The World Health Organization on Wednesday said that COVID-19 remains a pandemic and a public health emergency of international concern.
“While the global situation has obviously improved since the pandemic began, the virus continues to change, and there remain many risks and uncertainties,” WHO Director-General Tedros Adhanom Ghebreyesus said at a press briefing on Wednesday. “This pandemic has surprised us before and very well could again.”
Tedros said that he accepted the recommendation to keep the public health emergency of international concern declaration from WHO’s emergency committee for COVID-19, which met last week.
“The committee emphasized the need to strengthen surveillance and expand access to tests, treatments and vaccines for those most at-risk, and for all countries to update their national preparedness and response plans,” Tedros said.

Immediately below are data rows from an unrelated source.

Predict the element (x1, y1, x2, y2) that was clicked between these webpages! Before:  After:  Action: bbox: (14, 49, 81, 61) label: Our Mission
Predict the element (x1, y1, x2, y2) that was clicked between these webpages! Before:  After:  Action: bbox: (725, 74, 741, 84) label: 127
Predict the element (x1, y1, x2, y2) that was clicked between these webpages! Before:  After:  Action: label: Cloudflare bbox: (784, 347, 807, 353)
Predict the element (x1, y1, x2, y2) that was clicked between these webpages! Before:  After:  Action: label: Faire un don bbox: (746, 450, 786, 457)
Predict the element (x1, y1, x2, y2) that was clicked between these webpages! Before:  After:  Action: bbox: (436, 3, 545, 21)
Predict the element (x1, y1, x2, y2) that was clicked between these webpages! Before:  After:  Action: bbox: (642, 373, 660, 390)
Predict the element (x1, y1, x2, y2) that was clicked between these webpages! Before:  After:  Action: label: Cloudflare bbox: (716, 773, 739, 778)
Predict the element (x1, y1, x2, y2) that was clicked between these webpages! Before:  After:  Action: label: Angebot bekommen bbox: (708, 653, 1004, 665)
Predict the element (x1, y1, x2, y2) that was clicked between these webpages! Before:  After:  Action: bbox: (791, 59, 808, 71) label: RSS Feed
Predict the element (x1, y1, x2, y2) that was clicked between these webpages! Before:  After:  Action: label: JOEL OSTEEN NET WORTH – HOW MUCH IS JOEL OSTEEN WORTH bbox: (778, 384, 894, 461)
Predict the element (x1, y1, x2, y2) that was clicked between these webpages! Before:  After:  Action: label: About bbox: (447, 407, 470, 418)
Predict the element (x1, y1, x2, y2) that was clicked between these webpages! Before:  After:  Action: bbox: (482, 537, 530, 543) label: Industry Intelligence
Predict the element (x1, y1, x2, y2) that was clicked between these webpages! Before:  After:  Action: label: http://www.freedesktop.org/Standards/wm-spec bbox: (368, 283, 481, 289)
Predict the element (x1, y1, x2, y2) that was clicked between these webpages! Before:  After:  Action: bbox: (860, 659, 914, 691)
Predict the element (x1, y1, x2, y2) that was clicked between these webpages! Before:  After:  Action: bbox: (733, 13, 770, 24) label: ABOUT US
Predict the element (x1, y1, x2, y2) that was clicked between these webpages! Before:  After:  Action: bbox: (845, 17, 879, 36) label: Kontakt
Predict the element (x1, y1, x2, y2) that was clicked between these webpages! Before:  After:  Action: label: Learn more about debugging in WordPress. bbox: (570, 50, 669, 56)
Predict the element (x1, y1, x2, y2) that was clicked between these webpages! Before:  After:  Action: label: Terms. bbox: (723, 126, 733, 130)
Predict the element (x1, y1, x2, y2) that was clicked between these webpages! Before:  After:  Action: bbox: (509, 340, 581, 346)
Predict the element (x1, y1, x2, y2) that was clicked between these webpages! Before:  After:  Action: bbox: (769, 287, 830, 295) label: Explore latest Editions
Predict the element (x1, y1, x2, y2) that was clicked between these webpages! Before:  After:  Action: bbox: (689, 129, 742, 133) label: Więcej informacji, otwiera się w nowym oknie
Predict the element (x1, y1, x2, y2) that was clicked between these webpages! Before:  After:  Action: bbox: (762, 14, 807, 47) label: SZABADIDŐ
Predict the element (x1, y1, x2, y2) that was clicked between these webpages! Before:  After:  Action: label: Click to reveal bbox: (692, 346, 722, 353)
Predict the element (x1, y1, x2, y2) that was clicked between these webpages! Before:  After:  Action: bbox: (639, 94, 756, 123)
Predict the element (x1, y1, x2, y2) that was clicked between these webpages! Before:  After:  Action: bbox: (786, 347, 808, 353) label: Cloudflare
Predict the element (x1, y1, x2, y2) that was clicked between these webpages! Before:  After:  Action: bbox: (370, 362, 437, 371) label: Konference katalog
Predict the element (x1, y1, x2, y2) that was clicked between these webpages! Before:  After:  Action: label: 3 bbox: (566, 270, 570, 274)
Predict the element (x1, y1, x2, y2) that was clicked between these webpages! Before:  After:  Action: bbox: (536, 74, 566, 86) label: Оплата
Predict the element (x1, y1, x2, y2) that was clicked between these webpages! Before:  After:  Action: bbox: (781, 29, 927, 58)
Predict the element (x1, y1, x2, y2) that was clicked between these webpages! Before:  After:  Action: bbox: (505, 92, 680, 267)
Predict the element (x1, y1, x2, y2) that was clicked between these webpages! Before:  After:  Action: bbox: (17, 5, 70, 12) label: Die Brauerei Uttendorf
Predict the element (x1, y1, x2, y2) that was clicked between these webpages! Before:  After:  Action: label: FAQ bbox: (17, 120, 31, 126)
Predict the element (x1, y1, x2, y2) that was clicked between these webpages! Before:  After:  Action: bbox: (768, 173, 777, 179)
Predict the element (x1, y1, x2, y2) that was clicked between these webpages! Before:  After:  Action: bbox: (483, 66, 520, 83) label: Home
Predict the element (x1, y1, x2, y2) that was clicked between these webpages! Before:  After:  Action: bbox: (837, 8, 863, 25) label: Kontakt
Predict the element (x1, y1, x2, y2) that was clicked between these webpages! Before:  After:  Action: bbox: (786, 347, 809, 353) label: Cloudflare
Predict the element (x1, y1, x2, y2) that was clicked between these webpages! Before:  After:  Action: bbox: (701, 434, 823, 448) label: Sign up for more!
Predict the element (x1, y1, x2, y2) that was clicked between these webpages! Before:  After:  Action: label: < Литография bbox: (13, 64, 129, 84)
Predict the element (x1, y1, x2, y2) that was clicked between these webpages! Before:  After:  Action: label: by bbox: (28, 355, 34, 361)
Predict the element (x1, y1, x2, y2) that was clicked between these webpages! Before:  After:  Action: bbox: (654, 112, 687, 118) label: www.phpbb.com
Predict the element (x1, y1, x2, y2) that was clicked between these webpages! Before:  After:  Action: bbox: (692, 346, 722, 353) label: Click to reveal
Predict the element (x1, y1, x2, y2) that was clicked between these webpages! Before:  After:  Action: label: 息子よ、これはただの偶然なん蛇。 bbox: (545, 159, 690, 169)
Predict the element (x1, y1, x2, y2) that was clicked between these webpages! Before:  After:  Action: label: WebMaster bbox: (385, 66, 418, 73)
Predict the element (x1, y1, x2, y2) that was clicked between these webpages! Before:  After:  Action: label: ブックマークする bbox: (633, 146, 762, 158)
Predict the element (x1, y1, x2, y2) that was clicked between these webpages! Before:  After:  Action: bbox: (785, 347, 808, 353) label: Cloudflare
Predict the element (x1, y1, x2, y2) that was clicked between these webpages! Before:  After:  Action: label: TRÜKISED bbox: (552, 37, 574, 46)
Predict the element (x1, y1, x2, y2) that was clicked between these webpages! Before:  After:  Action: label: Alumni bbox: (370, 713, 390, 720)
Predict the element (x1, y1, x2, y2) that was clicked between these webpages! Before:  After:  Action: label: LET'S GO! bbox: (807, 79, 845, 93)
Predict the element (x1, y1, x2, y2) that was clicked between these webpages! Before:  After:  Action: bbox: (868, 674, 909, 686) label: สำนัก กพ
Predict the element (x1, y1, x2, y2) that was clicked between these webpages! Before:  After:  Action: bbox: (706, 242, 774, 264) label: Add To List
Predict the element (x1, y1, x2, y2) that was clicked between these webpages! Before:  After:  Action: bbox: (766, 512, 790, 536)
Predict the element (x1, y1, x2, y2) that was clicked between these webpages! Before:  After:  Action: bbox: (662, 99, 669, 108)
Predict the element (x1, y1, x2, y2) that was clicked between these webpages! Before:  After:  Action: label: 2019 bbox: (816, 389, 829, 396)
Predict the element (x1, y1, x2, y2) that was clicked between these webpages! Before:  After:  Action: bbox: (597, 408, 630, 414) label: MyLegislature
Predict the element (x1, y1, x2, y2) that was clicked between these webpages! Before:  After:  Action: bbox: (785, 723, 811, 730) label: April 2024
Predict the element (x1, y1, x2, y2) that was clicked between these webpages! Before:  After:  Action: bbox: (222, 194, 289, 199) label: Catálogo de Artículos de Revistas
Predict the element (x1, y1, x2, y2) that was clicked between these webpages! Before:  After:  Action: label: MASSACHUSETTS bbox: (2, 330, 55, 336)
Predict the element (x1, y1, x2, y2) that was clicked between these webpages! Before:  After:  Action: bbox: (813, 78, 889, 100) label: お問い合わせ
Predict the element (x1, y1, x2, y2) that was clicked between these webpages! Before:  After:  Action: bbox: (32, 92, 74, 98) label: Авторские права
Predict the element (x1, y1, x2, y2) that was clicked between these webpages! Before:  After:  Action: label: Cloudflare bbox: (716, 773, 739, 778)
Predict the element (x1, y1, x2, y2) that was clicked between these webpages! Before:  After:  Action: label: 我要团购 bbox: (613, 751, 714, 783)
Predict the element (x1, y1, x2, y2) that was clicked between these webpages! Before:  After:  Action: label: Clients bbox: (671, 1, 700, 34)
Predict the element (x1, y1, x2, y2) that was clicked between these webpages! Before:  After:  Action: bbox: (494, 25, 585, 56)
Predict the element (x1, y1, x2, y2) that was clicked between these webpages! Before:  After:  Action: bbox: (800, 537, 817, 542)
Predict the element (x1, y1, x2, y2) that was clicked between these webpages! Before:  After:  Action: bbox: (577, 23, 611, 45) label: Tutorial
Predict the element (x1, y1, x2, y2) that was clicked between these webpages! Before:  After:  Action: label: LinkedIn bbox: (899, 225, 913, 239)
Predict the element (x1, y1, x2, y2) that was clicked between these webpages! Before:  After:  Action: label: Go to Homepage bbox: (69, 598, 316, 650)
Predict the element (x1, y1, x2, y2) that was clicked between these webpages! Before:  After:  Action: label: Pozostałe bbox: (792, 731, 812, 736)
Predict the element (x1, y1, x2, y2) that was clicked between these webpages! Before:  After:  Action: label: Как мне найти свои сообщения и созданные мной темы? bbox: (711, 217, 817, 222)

While WHO has been adamant that the pandemic is not over, Tedros has said that the end is in sight.
But the organization doesn’t decide whether an outbreak is a pandemic or not. Instead, it decides if events are a public health emergency of international concern, which it declared for COVID-19 in January 2020.
The committee did, however, discuss for the first time the possibility of terminating the emergency declaration, citing declining deaths and increasing immunity levels, according to Didier Houssin, who is the chair of WHO’s emergency committee for COVID-19. But he said it is still “too early” to end the declaration given that deaths remain elevated and uncertainties remain.
Houssin said that the committee decided on preliminary steps needed before it can lift the declaration, including watching how winter plays in the Northern Hemisphere and examining how ending the declaration would affect access to vaccines and therapies.